### EXERCISE DESCRIPTION
Below are lines of data; restate word for word those running from the line containing "Toggle bold formatting on selected text" to the line containing "Task: Click the comment", inclusive, and no others.

### TASK INPUTS
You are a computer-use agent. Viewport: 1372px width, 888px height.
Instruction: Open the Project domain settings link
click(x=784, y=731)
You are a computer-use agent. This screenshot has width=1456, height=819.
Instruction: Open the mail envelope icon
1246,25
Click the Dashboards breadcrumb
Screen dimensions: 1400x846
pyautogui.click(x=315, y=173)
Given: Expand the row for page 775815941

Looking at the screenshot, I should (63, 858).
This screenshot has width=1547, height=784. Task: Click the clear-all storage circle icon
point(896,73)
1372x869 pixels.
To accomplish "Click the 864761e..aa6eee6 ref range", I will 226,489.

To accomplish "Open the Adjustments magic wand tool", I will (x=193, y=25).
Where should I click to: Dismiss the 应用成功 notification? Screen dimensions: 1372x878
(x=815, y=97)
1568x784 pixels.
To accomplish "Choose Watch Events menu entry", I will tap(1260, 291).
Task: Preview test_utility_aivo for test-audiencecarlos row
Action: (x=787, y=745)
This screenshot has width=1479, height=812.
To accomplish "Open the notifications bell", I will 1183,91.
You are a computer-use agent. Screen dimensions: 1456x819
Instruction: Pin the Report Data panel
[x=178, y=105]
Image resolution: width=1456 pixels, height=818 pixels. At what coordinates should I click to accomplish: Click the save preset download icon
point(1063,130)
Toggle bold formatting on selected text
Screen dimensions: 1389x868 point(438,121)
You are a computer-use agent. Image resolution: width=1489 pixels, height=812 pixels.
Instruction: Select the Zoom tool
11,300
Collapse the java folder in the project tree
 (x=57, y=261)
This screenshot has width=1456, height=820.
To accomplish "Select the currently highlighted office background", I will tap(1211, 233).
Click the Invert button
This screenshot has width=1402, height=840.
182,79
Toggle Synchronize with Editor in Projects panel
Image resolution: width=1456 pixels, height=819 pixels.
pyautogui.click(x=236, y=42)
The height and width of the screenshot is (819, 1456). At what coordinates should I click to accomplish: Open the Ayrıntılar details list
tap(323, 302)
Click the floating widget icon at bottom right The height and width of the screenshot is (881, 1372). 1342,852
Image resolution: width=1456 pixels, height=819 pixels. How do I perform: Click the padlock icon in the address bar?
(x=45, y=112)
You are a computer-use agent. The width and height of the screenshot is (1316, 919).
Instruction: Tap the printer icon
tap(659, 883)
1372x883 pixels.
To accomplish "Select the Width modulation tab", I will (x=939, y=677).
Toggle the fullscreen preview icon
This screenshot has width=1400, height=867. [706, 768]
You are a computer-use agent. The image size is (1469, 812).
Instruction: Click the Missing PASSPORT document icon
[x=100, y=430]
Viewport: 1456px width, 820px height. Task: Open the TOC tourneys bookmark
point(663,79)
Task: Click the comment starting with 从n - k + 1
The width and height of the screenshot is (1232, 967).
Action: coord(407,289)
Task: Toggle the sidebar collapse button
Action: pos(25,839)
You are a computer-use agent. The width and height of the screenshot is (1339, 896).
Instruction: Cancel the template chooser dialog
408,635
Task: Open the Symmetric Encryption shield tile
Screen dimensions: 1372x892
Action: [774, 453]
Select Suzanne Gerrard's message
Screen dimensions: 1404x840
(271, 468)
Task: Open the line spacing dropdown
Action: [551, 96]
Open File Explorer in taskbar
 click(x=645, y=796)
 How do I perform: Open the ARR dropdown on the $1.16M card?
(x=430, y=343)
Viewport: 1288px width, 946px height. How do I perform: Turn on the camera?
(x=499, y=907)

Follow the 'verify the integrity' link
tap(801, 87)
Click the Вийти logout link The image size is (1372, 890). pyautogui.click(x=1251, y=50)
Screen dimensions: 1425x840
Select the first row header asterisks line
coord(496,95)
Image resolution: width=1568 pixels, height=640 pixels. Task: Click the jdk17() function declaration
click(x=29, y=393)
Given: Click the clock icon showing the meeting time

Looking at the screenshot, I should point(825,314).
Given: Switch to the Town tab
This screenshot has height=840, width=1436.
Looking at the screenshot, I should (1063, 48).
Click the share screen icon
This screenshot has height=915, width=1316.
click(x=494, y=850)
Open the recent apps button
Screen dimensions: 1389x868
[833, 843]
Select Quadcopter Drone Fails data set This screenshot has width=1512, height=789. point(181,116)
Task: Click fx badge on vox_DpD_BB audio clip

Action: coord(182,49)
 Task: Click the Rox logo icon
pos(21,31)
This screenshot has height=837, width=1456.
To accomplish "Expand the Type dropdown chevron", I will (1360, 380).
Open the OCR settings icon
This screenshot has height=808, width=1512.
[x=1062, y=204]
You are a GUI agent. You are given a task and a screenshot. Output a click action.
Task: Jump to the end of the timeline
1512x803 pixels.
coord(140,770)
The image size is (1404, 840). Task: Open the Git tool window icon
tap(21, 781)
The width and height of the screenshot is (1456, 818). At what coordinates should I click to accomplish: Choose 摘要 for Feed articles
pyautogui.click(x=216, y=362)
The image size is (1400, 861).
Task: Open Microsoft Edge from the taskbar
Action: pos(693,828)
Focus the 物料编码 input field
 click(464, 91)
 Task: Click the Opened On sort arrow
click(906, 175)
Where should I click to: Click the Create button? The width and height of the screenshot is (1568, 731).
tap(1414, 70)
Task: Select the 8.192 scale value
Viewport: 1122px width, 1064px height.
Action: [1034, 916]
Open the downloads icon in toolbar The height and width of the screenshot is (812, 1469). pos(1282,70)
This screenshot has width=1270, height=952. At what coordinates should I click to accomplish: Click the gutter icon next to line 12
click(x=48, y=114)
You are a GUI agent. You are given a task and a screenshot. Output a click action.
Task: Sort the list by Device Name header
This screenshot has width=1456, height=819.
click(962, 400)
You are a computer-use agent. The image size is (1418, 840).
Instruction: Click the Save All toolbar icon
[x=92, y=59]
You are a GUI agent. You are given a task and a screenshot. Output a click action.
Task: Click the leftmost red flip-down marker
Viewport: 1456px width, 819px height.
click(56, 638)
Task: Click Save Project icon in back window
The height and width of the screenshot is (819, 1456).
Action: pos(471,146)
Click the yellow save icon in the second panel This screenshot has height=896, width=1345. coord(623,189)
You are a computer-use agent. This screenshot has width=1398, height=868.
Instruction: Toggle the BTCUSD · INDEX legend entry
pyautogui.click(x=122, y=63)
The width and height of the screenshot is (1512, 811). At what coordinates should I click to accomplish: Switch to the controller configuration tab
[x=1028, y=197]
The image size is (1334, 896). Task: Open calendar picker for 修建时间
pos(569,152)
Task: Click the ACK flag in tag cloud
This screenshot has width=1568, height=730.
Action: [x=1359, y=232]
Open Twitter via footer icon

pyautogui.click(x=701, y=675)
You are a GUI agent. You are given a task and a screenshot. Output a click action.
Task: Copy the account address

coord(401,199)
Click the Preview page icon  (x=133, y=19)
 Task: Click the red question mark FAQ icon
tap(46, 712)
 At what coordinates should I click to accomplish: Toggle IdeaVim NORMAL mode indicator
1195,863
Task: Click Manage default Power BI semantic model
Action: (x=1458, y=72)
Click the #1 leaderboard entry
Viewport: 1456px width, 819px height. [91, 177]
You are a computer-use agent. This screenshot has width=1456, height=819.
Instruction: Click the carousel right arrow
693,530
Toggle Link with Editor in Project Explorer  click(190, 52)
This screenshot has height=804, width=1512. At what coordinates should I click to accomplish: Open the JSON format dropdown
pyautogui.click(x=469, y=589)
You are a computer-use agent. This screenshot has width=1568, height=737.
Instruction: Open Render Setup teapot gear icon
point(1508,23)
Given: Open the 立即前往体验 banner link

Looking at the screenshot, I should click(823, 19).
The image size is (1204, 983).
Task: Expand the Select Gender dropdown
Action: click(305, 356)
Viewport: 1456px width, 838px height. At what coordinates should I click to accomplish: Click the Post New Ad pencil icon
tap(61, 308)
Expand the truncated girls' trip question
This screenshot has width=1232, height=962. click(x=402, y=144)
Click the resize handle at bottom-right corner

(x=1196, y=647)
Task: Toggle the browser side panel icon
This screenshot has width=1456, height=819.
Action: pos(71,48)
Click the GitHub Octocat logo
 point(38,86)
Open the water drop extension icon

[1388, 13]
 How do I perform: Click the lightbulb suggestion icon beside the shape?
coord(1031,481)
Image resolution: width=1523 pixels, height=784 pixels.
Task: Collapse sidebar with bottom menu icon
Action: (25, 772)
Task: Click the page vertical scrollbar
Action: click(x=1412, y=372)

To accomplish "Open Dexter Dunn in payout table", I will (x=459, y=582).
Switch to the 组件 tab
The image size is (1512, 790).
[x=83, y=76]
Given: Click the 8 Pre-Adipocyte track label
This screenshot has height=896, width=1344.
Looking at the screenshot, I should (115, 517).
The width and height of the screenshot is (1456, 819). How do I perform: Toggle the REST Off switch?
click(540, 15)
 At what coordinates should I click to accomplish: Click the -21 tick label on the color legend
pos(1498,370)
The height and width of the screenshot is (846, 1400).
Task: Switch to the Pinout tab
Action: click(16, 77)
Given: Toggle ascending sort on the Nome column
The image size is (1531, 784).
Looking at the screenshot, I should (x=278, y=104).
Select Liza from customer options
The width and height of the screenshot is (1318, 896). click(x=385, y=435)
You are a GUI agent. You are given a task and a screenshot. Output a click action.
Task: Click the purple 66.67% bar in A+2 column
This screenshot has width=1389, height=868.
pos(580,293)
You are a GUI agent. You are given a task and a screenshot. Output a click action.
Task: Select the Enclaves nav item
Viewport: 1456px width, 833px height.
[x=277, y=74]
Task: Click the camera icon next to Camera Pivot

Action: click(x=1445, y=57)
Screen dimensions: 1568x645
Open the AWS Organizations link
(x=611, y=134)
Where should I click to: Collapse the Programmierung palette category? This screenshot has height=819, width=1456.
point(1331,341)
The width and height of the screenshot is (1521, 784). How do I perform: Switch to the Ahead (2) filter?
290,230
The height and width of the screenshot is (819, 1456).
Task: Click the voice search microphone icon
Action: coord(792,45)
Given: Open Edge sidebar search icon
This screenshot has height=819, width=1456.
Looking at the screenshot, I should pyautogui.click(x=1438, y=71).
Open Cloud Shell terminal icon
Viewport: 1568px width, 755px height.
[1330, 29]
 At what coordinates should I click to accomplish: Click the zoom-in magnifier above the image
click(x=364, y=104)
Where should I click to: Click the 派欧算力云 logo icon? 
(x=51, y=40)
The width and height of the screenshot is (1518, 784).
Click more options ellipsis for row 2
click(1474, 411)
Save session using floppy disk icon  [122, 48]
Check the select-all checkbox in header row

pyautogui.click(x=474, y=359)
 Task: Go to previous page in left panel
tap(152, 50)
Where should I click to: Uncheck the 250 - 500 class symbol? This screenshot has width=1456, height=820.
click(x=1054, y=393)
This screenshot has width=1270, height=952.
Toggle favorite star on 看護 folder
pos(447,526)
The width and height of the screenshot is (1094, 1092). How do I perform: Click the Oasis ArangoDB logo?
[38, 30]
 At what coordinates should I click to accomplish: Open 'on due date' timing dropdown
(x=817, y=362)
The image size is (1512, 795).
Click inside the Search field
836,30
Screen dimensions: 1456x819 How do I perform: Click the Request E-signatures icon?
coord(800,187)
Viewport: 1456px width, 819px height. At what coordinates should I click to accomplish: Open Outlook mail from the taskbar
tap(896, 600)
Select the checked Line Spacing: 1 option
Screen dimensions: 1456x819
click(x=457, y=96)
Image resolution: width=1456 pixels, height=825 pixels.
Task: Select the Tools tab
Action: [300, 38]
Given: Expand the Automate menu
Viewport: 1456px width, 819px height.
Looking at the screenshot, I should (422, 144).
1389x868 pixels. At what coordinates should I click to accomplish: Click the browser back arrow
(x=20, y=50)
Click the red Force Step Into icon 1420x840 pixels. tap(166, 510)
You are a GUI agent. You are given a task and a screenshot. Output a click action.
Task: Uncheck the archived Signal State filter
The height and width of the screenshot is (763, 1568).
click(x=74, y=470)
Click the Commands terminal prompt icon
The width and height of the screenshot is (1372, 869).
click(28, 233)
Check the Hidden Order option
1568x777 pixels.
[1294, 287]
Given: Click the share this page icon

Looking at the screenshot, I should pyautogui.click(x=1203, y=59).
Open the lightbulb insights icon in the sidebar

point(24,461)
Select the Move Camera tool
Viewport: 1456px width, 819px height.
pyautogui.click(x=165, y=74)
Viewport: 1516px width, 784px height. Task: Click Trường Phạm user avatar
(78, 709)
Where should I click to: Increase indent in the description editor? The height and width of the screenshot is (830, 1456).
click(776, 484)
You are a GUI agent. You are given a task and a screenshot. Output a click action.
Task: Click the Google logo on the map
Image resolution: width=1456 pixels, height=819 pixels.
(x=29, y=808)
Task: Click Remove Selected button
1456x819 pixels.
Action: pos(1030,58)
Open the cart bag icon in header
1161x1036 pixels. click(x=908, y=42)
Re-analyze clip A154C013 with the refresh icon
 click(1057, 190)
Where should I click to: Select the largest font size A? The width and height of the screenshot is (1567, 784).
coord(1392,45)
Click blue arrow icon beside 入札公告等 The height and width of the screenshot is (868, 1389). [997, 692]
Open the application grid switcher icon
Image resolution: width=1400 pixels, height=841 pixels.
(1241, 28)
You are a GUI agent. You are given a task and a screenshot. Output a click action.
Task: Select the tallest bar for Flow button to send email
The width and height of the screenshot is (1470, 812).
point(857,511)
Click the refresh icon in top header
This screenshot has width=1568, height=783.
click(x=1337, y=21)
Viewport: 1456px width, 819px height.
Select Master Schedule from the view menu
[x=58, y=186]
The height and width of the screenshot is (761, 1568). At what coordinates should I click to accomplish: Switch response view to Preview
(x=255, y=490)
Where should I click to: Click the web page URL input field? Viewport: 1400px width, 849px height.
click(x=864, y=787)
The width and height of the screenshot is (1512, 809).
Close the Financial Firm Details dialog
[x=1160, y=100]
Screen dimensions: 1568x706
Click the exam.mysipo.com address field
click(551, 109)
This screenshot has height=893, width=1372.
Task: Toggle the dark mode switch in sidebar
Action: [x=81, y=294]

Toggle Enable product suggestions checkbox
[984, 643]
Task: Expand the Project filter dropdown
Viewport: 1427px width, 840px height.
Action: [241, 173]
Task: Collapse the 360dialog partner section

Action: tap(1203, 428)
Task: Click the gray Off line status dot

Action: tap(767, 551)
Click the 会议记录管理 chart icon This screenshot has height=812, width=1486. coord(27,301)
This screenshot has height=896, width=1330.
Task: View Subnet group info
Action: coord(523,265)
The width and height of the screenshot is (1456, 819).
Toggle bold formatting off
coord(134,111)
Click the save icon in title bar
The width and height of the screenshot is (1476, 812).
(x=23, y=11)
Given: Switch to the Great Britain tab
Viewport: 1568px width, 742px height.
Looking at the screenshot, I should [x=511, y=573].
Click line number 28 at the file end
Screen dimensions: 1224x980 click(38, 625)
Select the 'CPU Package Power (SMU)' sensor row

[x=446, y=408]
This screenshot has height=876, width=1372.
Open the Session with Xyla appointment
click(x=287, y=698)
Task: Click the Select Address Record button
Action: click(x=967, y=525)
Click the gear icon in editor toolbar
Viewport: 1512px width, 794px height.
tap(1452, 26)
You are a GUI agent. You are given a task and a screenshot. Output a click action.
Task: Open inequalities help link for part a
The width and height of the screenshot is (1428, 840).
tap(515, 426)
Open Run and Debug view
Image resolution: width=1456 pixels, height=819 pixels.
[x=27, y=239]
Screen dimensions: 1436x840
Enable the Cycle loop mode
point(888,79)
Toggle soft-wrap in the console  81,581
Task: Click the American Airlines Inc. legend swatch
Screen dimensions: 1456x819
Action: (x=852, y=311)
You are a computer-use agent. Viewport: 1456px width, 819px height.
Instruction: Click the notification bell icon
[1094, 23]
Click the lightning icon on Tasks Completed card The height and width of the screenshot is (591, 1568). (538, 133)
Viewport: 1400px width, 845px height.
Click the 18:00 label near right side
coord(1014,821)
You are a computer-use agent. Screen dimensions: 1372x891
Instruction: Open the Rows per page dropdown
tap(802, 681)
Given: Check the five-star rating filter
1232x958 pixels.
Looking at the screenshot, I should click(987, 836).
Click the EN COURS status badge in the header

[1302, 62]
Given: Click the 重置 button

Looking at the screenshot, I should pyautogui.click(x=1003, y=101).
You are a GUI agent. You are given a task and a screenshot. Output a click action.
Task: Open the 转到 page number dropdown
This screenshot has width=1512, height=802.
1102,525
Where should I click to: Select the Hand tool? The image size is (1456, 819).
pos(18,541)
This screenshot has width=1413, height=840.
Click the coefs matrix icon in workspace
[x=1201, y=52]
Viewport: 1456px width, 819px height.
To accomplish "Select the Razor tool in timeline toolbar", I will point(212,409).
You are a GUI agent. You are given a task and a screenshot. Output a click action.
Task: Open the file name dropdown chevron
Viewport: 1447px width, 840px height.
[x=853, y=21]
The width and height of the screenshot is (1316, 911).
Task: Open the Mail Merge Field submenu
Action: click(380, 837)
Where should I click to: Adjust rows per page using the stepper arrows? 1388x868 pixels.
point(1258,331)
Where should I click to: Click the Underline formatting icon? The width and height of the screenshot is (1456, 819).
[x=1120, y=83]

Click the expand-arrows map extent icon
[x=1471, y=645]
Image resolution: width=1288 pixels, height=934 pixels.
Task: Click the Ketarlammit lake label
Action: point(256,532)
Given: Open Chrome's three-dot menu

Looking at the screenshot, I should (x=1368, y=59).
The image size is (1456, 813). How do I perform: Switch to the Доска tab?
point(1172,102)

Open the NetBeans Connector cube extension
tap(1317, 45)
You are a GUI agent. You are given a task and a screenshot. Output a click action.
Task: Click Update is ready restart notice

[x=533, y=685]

### ANSWER FOR THE TASK
Toggle bold formatting on selected text
Screen dimensions: 1389x868 point(438,121)
You are a computer-use agent. Image resolution: width=1489 pixels, height=812 pixels.
Instruction: Select the Zoom tool
11,300
Collapse the java folder in the project tree
 (x=57, y=261)
This screenshot has width=1456, height=820.
To accomplish "Select the currently highlighted office background", I will tap(1211, 233).
Click the Invert button
This screenshot has width=1402, height=840.
182,79
Toggle Synchronize with Editor in Projects panel
Image resolution: width=1456 pixels, height=819 pixels.
pyautogui.click(x=236, y=42)
The height and width of the screenshot is (819, 1456). At what coordinates should I click to accomplish: Open the Ayrıntılar details list
tap(323, 302)
Click the floating widget icon at bottom right The height and width of the screenshot is (881, 1372). 1342,852
Image resolution: width=1456 pixels, height=819 pixels. How do I perform: Click the padlock icon in the address bar?
(x=45, y=112)
You are a computer-use agent. The width and height of the screenshot is (1316, 919).
Instruction: Tap the printer icon
tap(659, 883)
1372x883 pixels.
To accomplish "Select the Width modulation tab", I will (x=939, y=677).
Toggle the fullscreen preview icon
This screenshot has width=1400, height=867. [706, 768]
You are a computer-use agent. The image size is (1469, 812).
Instruction: Click the Missing PASSPORT document icon
[x=100, y=430]
Viewport: 1456px width, 820px height. Task: Open the TOC tourneys bookmark
point(663,79)
Task: Click the comment starting with 从n - k + 1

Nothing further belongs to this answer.